Turn efficiency remains the weakest dimension (0.33). Four of six conversations exceed 12 bot messages. The bot still doesn’t know when to stop or when to accept “I can’t answer that now.”
Customization handling dropped (−0.40). Paradoxically, the latest bot has customization in every SR (logo printing) but struggles to complete the branch — usually because it can’t/doesn’t send the actual logo file. Every conversation scored Partial.
One-question discipline regressed (−0.20). The latest bot bundles questions more often, especially when asking about capabilities or packing specs.
Zero hallucination across all 6 conversations. Strong improvement — no fabricated data at all.
New feature: capabilities assessment. The latest bot asks about factory certifications, OEM/ODM, main product categories. Useful but currently formulaic and sometimes irritates suppliers.
Price negotiation still completely absent. Neither bot version attempts to negotiate.
Best conversation (2053 at 8.5/9) shows the bot excels with responsive suppliers who give structured data. Worst cases (1971, 2051 at 5.0/9) involve suppliers who need the file first or can’t answer without order details.

Overall Assessment

The latest bot is a modest improvement over the historical version (+3pp, 69% → 72%).

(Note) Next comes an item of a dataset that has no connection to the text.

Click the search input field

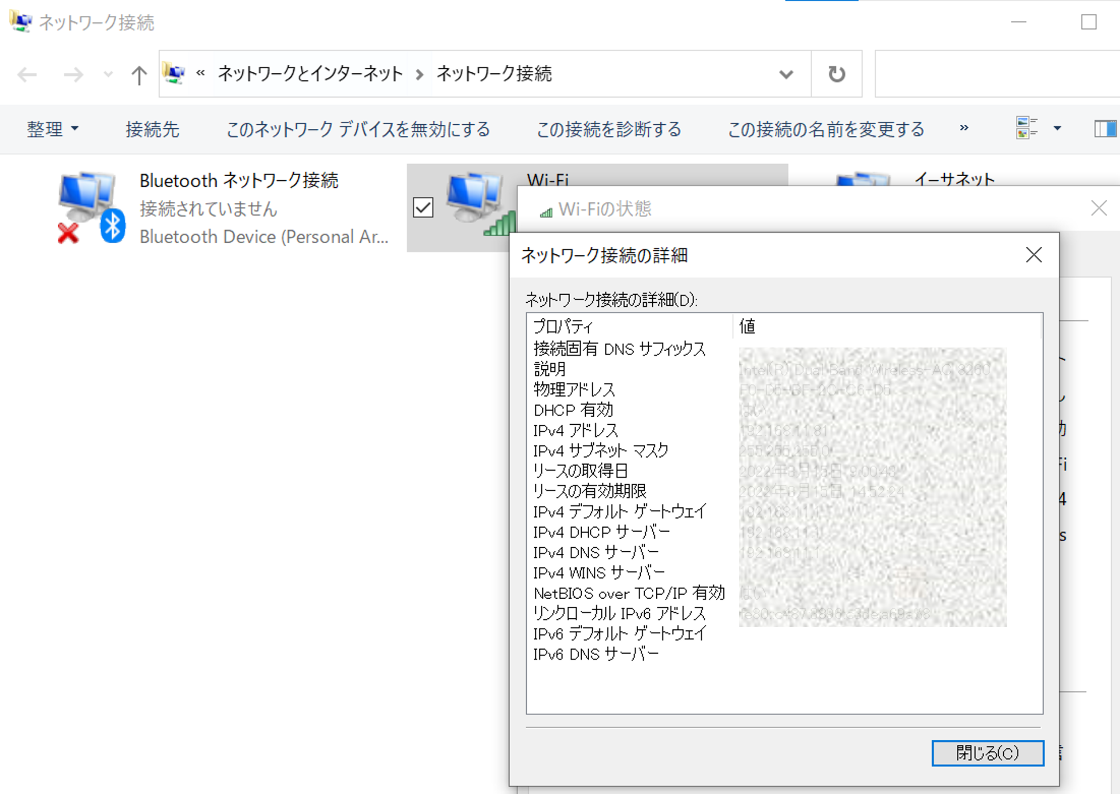coord(997,74)
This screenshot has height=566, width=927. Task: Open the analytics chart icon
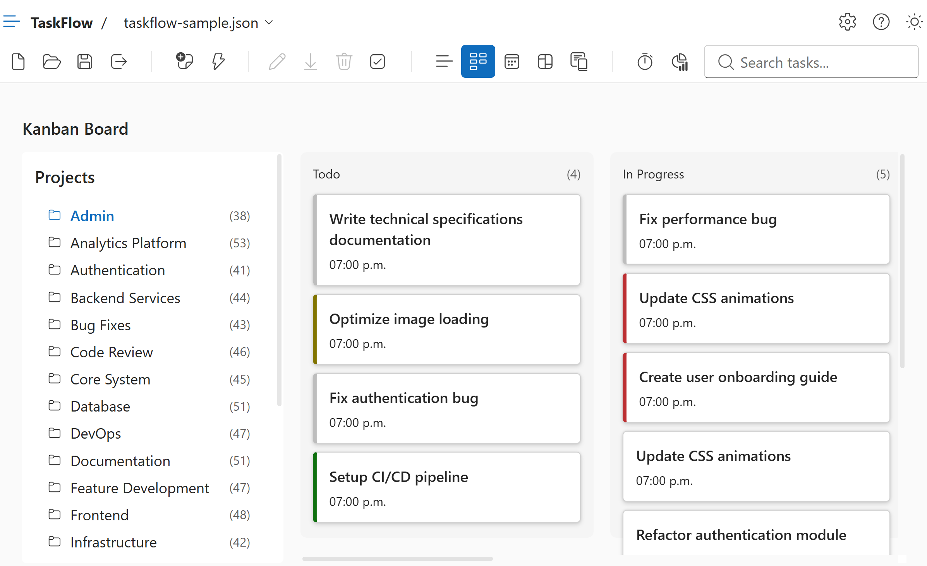680,62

The gains are in goal completion and hallucination avoidance. The persistent weaknesses are turn efficiency, one-question discipline, and customization handling — the same areas where our bot (Eric’s version) can differentiate.

The 72% baseline is what we need to beat on Friday.

Sources

Data source: Nelson’s 6-conversation archive (Google Drive, shared Mar 11)
Bot version: Current production supplier bot (Mastra + Gemini 3.0 Flash)
Scoring rubric: eval-rubric-v1.md
Scorer: LLM evaluation (Claude) against eval rubric. For official baseline, recommend Shen blind-score these same conversations.